◆ Activity ◆
Your task is to copy every line below that contains the word "will".

--------------------------------------------------

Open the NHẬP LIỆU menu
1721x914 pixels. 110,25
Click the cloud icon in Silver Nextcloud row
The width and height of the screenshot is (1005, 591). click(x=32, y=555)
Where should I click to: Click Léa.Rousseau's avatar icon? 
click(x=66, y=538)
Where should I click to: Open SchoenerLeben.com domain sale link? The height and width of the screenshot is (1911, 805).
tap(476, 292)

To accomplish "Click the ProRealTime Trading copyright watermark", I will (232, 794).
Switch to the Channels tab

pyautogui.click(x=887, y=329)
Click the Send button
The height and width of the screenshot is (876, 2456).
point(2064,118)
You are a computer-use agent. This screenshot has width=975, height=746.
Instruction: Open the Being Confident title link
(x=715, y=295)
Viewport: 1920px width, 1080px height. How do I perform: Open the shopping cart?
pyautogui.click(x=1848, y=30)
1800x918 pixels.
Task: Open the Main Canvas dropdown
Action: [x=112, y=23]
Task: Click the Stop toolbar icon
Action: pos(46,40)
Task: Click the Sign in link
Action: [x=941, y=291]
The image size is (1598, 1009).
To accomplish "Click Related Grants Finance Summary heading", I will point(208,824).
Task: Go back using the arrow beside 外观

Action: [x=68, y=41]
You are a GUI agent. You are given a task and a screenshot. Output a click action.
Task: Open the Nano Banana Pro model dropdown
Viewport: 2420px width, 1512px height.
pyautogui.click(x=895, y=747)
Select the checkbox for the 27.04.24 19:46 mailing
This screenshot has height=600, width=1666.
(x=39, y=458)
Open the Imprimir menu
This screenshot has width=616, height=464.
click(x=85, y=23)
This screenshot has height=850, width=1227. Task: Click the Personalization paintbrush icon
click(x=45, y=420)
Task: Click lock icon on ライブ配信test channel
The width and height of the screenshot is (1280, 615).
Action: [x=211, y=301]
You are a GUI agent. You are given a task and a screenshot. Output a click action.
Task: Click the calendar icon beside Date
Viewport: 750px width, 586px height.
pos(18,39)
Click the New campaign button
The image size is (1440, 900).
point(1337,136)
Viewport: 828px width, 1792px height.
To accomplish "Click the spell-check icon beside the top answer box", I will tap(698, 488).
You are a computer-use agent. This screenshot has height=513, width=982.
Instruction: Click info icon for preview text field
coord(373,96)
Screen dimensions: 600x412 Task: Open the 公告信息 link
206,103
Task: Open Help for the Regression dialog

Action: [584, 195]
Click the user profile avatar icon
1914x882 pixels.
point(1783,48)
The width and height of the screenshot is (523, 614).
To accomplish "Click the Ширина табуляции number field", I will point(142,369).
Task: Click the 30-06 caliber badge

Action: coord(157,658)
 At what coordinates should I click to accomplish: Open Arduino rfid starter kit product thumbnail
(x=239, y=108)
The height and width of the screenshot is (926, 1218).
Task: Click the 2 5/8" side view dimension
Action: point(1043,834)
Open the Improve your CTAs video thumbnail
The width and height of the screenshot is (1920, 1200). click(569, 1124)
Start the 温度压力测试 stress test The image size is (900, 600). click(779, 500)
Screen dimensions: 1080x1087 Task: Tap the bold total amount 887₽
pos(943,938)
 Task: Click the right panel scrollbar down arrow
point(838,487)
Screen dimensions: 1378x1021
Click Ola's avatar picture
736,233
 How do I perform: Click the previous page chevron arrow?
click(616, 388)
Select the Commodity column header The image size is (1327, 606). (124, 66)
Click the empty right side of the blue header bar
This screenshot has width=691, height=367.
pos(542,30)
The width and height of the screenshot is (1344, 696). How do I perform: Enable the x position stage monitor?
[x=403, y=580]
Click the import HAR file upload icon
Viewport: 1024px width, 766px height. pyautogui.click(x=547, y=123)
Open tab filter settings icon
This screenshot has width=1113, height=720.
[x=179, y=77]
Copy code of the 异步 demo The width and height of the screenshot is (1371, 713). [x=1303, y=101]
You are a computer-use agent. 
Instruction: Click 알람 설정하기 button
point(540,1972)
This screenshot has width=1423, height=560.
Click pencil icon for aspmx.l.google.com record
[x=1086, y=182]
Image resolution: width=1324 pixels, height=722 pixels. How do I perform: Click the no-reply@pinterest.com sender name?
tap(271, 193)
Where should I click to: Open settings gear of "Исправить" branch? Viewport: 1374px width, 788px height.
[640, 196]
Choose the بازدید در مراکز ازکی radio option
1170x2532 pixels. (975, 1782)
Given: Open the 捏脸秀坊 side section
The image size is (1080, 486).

--------------------------------------------------

◆ Task result ◆
To accomplish "Click the ProRealTime Trading copyright watermark", I will (232, 794).
To accomplish "Click Related Grants Finance Summary heading", I will point(208,824).
To accomplish "Click the spell-check icon beside the top answer box", I will tap(698, 488).
To accomplish "Click the Ширина табуляции number field", I will point(142,369).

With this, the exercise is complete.